The editor of Downcodes will introduce you to a latest research from the Technical University of Darmstadt in Germany. This study used the Bongard problem as a test tool to evaluate the performance of the current state-of-the-art AI image model in simple visual reasoning tasks. The research results are surprising. Even the accuracy of top multi-modal models like GPT-4o is far lower than expected, which triggers a deep reflection on the existing AI visual ability evaluation standards.
The latest research from the Technical University of Darmstadt in Germany reveals a thought-provoking phenomenon: even the most advanced AI image models can make significant mistakes when faced with simple visual reasoning tasks. The results of this research put forward new thinking on the evaluation standards of AI visual ability.
The research team used the Bongard problem designed by Russian scientist Michail Bongard as a testing tool. This type of visual puzzle consists of 12 simple images divided into two groups and requires identifying the rules that distinguish the two groups. This abstract reasoning task is not difficult for most people, but the AI model's performance was surprising.

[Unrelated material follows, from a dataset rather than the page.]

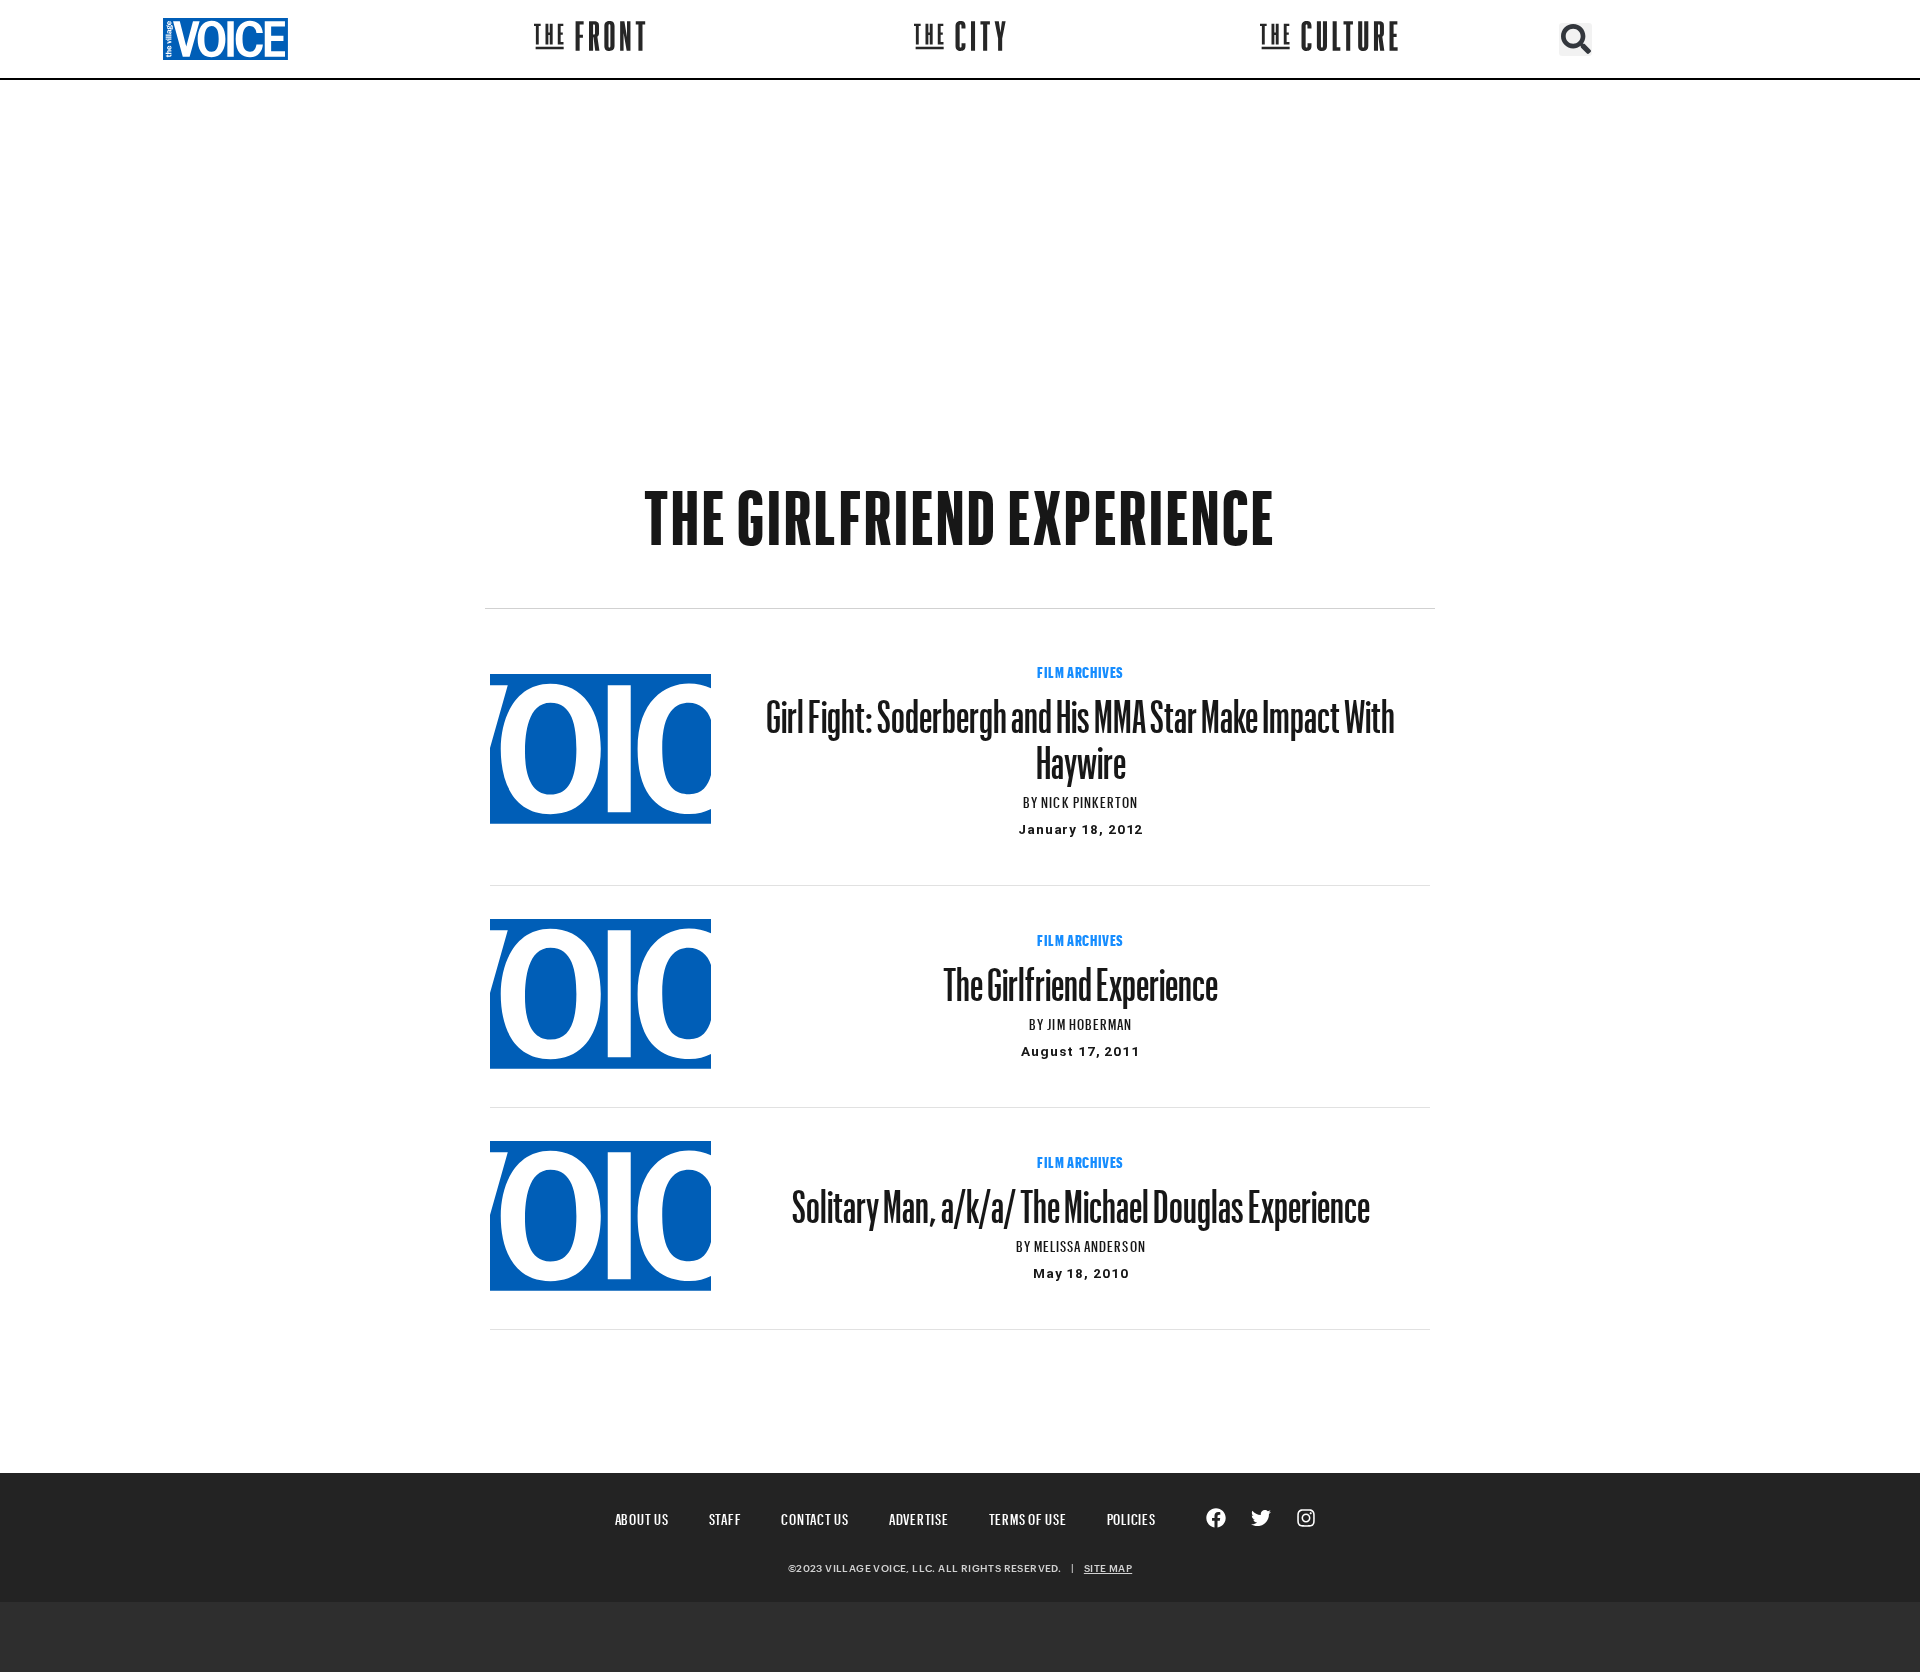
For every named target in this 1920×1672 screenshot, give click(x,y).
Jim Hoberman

Even the multi-modal model GPT-4o, currently considered the most advanced, successfully solved only 21 out of 100 visual puzzles. The performance of other well-known AI models such as Claude, Gemini and LLaVA is even less satisfactory. These models show significant difficulty in identifying basic visual concepts such as vertical and horizontal lines, or judging the direction of a spiral.
The researchers found that even when multiple choices were provided, the AI model's performance improved only slightly. Only under strict restrictions on the number of possible answers did GPT-4 and Claude improve their success rates to 68 and 69 puzzles respectively. Through in-depth analysis of four specific cases, the research team found that AI systems sometimes have problems at the basic visual perception level before reaching the thinking and reasoning stage, but the specific reasons are still difficult to determine.
This research also triggers reflection on the evaluation criteria of AI systems. The research team pointed out: Why do visual language models perform well on established benchmarks but struggle with the seemingly simple Bongard problem? How meaningful are these benchmarks in assessing real-world reasoning capabilities? These questions are asked , suggesting that the current AI evaluation system may need to be redesigned to more accurately measure AI’s visual reasoning capabilities.
This research not only demonstrates the limitations of current AI technology, but also points the way for the future development of AI visual capabilities. It reminds us that while we cheer for the rapid progress of AI, we must also clearly realize that there is still room for improvement in basic cognitive capabilities of AI.
This research clearly shows that AI models still have a lot of room for improvement in visual reasoning, and more effective evaluation methods and technological breakthroughs are needed in the future to improve AI's cognitive capabilities. The editor of Downcodes will continue to pay attention to the cutting-edge progress in the field of AI and bring you more exciting reports.